### Tâches à faire
1. Dans l'extrait sur les travaux de Michel Lallement, de quels outils se sert-il pour étudier les « utopies concrètes » ?
2. Poursuivez l'extrait sur le travail et les utopies concrètes à partir de sa dernière phrase.

### Extrait à lire
Depuis plusieurs années, Michel Lallement a choisi de mobiliser les outils de la sociologie du travail pour étudier les « utopies concrètes », à travers des immersions dans plusieurs communautés ou collectifs de travail, ou une analyse sociohistorique d’expériences utopiques de travail. Ses travaux nous fournissent des pistes stimulantes pour penser la possibilité d’un travail émancipateur ; cela implique de déconstruire un ensemble de caractéristiques habituellement associées au travail (hiérarchie, contrainte, division…), pour penser le travail avant tout comme une nécessité, une activité porteuse d’utilité sociale. Dans cette perspective, le travail s’étend bien au-delà de l’emploi et englobe un faisceau de tâches qui sont habituellement reléguées au privé, à l’individuel (faire des courses, écrire, prendre soin des autres…).

### Données affichées
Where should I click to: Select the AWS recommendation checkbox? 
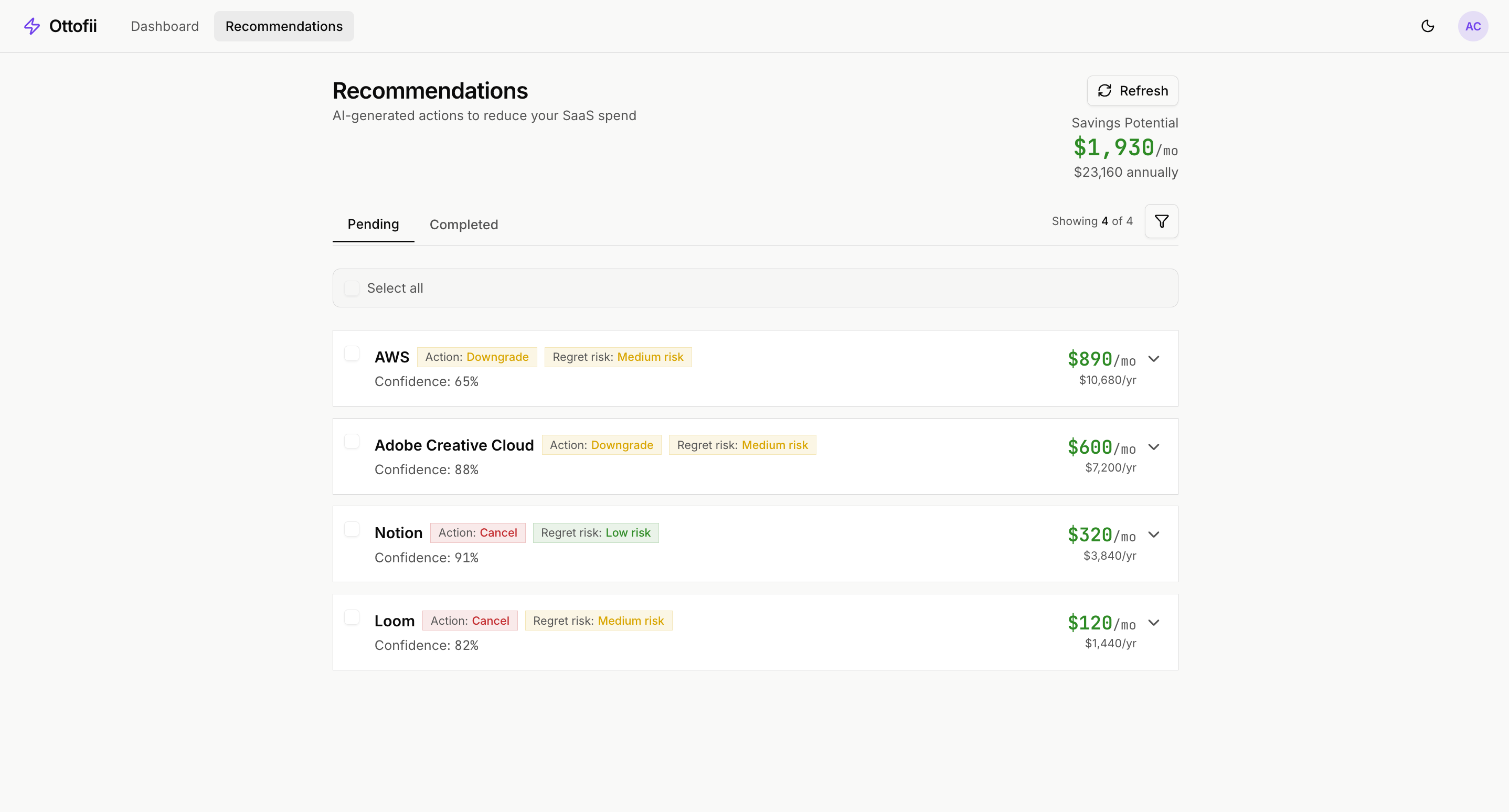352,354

### Réponses par tâche
1. Il se sert des outils de la sociologie du travail.

2.
Article
Mouvements : Vous êtes sociologue, et dans vos travaux de recherche vous étudiez le travail, entendu non seulement comme une activité salariée, mais aussi comme une activité productive et collective. Vous avez écrit sur différentes expériences utopiques (Familistère de Guise, hackerspaces et fablab) qui bouleversent ou pensent différemment l’organisation et la division du travail. Dans votre dernier livre, Un désir d’égalité (Seuil, 2019), vous vous êtes intéressé à des communautés anarchistes étasuniennes qui mettaient la question de l’égalité au cœur de leur principe de vie. Pourriez-vous nous dire comment ils pensent et se répartissent le travail ? Comment, dans ces « communautés intentionnelles », ils abordent les questions : qui fait quoi, pour qui, comment et pourquoi ? Comment la question du travail se pose et se pratique ?Michel Lallement : Avant d’entrer dans le vif du sujet, je voudrais faire des remarques préalables. Tout d’abord, c’est que, dans ce que l’on appelle « communautés intentionnelles » aux États-Unis, et que l’on traduit en France par « communautés » tout court, le travail est une nécessité. Et quand il y a eu le revival communautaire, le retour des communautés à la fin des années 1960 et au début des années 1970 aux États-Unis, on a très bien vu que les communautés qui se sont implantées avec un refus de travailler n’ont pas duré très longtemps.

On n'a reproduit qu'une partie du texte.